The key is the bait. The same warm ocean waters that have brought us a great tuna season (and it looks like it will continue to produce through the rest of the month as well) has also brought big bait and lots of it. Anchovies have been hard to come by, but sardines in the 6-10" range are everywhere along with green mackrel and jack smelt.
I spoke with Captain Todd of the Blue Runner and he says he has never seen so much big bait around the San Francisco harbor. The key successfully fishing the halibut bite, is to modify your rigging to acommodate the big sardines. You will be fine if you are using a pre-tied halibut leader with treble and sliding bait hook. But, if you are using a single live bait hook, you will need to add a stinger hook trailing off the end. The stinger can either single or treble but needs to be big enough to acommodate these bigger baits. If you don't rig this way, all you'll see is scratched baits and short strikes. (Same goes for the stripers, so set your rigs appropriately.)
Our wild story of the week (month, or possibly the season...) comes from a halibut trip. Western Sport Shop long-time customer Ed Janowitz took his boat out on Labor Day with friend Bill Wells to target halibut. They were working through 17' of water on the Berkley Flats and had boated a pair of keeper halibut. Then, something slammed Bill's 8" sardine and took out 200 yrds of line before turning and running another 200 yrds in the opposite direction. With Bill on the fish and Ed at the helm they turned the boat and started to chase - just as Bill was almost out of line. Thinking it was a huge ray they were floored when it slashed across the surface and revealed it self to be the "holy grail" -- a 50" 44lb white sea bass! (Look for photos soon!)
The fish was so big Ed had trouble landing it in a huge teardrop Bodega style salmon net.
Several white sea bass have been reported in the area over the last two weeks but Ed and Bill's was by far the biggest landed. Several have been reported at the Alameda rock wall and Bonita Cove but no pictures were produced. All of them were reported to have been caught drifting jumbo size live sardines.
As for stripers in the bay, reports of fish caught on cut bait and bull heads at China Camp and Highway 37 are steady. Most report that they are catching fewer but bigger bass than they would normally expect this time of year.

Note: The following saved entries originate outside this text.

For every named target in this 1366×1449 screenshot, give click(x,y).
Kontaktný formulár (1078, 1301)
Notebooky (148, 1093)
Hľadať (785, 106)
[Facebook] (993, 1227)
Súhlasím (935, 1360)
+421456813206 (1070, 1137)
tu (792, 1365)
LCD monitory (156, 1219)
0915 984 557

The ranger at Paradise Pier reports catches of both striper and halibut daily on swimbaits and jigs - it's best at dawn and dusk with slower fishing during the day. Western Sport Shop GM Tom Nelson reports steadily improving striper fishing on the Petaluma river with all of his fish coming on 4" Storm Swimbaits in blue shad, chartreuse shiner, pearl, and natural shad.
I had a chance to talk our fly department staff saltwater experts, John Quigley and Lauren Elliot who spent almost 12 hours chasing stripers on the fly in San Pablo bay (for only one hook up, a 10-12 lber lost at the boat.... Ah well, it is fishing, not necessarily catching.) Quigley tells me that he believes that the bay is holding a higher quality striper fishery this year but that the overall numbers especially juveniles are way down and that the bigger fish appear to be avoiding the shallow shoreline areas. It will be interesting to see how the fall striper run plays out.
As far as I can see, the hot bites not to miss are the tuna, and the elusive white sea bass. The tuna are good to go any time the swells and wind will allow it. Best bets being to listen to the weather radio to time your run, then troll plain cedar plugs and 4" zucchini tuna clones or feathers and then back it up with live sardines and swimbaits. Unlike the "in the Bay" baits, the shorter trolling lures seem to be the ticket right now on the tuna. Anglers have done will with the shorter plugs and feathers.
Best bet for the white seabass is to drift big 10" sardines on a 3-way swivel rig and a 9/0 circle hook. Don't get me wrong when I say the whites are hot - you will be fishing for one fish but that one fish may be your only shot at these awesome creatures inside the San Francisco Bay for several years.
As a final note - I strongly encourage catch and release on these things - especially the big females. I know they are unbelievable on the table but those are the fish for the next generation. Good Luck!